Description

Title: Missing Presumed Dead

Author: Hawken, Stanley OBE

Condition: Near Mint

Edition: 1st Edition

Publication Date: 1989

ISBN: 0855721855

Cover: Soft Cover without Dust Jacket – 209 pages

Comments: The fascinating biography of Stanley Hawken OBE and his experiences during World War II.

The author flew as an RAAF Wireless operator and Air Gunner in Lancaster heavy bombers in World War Two and was later shot down and became involved with the French resistance.

It was after enlisting in the Royal Australian Air Force (RAAF) in 1941 that Stan Hawken’s life dramatically changed. As he commented, his air force career broadened his horizons and provided better prospects for improving himself when he returned to civilian life. Nevertheless, because of his lack of educational qualifications he had to argue strongly before an interview panel that he was a suitable candidate for air crew training. He must have done it well because he was successful. After extensive training at various air bases in Australia he qualified as a wireless air gunner and was posted to England.

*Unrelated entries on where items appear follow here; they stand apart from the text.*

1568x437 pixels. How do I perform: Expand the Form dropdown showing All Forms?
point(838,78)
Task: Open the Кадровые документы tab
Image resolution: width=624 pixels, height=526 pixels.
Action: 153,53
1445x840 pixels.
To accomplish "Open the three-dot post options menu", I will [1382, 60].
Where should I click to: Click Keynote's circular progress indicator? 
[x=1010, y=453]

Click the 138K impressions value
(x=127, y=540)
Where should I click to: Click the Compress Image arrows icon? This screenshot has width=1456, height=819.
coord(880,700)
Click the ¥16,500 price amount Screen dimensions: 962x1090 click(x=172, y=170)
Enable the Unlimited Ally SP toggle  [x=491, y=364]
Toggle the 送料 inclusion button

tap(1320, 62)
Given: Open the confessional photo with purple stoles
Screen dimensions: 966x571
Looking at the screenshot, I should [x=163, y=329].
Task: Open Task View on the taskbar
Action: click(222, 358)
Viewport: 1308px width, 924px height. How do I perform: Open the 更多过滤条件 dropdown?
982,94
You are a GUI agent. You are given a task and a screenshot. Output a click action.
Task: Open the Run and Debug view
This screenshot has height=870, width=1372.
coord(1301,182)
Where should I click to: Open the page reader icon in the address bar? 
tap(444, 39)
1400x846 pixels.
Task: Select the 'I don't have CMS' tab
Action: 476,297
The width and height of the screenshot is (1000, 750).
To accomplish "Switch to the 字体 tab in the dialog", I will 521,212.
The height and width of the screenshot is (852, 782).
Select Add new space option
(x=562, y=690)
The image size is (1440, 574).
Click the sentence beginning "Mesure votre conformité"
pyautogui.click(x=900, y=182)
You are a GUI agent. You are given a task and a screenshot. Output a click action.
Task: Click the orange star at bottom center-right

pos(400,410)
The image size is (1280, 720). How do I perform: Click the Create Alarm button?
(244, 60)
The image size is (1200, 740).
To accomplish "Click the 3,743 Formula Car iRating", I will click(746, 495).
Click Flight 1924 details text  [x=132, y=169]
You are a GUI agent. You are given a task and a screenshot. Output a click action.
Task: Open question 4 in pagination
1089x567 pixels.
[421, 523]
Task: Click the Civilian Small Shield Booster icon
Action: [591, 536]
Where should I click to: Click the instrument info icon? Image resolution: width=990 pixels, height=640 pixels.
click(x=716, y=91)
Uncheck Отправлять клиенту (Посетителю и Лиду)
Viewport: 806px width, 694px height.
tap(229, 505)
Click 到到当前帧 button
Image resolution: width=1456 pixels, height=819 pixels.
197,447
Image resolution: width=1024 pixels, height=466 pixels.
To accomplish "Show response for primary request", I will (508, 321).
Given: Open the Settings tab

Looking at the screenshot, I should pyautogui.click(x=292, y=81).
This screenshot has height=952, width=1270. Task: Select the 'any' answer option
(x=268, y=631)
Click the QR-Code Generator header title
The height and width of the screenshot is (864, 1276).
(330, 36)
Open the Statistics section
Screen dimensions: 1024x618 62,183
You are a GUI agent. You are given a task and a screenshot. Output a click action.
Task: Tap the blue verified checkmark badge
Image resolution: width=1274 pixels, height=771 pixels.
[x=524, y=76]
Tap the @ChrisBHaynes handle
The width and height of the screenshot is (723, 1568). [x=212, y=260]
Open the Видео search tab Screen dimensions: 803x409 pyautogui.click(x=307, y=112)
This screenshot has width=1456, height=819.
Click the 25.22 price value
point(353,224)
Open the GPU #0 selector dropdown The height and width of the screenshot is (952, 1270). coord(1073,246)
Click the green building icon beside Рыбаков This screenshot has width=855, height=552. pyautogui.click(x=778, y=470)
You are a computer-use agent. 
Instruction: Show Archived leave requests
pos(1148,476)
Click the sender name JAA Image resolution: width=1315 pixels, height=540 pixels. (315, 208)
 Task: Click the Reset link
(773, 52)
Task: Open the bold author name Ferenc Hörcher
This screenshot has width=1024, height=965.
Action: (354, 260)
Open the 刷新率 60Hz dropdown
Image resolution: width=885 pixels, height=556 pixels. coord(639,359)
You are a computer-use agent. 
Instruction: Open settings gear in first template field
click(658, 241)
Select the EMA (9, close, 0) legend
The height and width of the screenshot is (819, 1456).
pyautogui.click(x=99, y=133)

Following a six week journey starting in Sydney, crossing the Pacific in an American troop ship, a train journey across the American continent in a Pullman train coach with all amenities including porters to look after personal comforts, an idyllic stay in Boston, New England, an uneventful voyage across the Atlantic in the Queen Elizabeth which was transporting more than 18,000 American soldiers in cramped conditions, and a train trip from Glasgow Scotland , Stan Hawken arrived in Brighton on the south coast of England. There further training began.

It was at several English bases that the work began to fit the Australian and other volunteers for operational flying. European climatic conditions were very much different from those experienced in Australia and it took a great deal of adjustment by individuals to cope. This adjustment was in addition to what crews needed to do to accommodate to pressures experienced in action.

Stan Hawken joined the crew of P-Peter. As well as Stan the team was made up of two Australians, two Londoners, a Scotsman and a Rhodesian. Stan said the crew worked hard to improve their performance but when the opportunities presented themselves, ‘played hard’. Although he insisted, drinking was completely out on any day they were rostered for flying.

P-Peter was part of 630 Squadron formed on November 19, 1943 and part of Bomber Command. The squadron exclusively flew Lancaster Bombers from Lincolnshire and by the end of the war had flown 2453 sorties and lost 59 aircraft with an additional 11 destroyed in crashes. The first action raid of P-Peter was to a military camp in Belgium at Bourg-Leopold where success would have significantly disrupted the German war effort.

On arrival P-Peter found the target covered by thick cloud so eventually the attack was aborted thus averting the possibility of collision amongst the 190 Lancasters and eleven Mosquito bombers included in the raid. Later sorties had great military success although the threat of attack from German fighter planes and flack from anti aircraft guns persisted.

Stan Hawken and his fellow crew members had made fifteen trips, were half way to achieving the goal of surviving a ‘tour’ of thirty trips when they were rostered to join an attack on Revigny, a railway marshalling yard 225 kilometres east of Paris, on July 19, 1944. On this occasion the luck of P-Peter ran out. Of a force of 115 aircraft, 21 were lost during 5 ½ hour’s flying time. P-Peter was one.

Stan Hawken recalled they ran into a hornets’ nest of German fighters. The enemy had guessed their intended target and were waiting. The danger was increased when Bomber Command ordered the attacking force to delay their bombing run by five minutes. During this delay his plane was struck by a short burst of bullets. But it was enough to cripple the aircraft. The two inboard engines burst into flames and were burning out of control when the order was given to ‘bale out’. Later Stan learned that four of the crew had failed to escape the crippled aircraft and died when the plane exploded. However, he and two gunners parachuted successfully to the ground.

On landing in a small forest Hawken crashed into a tree knocking himself out. After gaining consciousness, disposing of his chute, walking some distance, moving around a village to avoid detection, getting a few hours sleep in a wood and observing a farm house for some time, he approached the occupier and asked for help. A small boy summoned the village school teacher, Jean Vidal, who took Stan back to his house where his wife provided the first food Stan had had in two days; chicken soup, chicken and vegetables finished off with steamed pudding; a veritable feast in food starved France.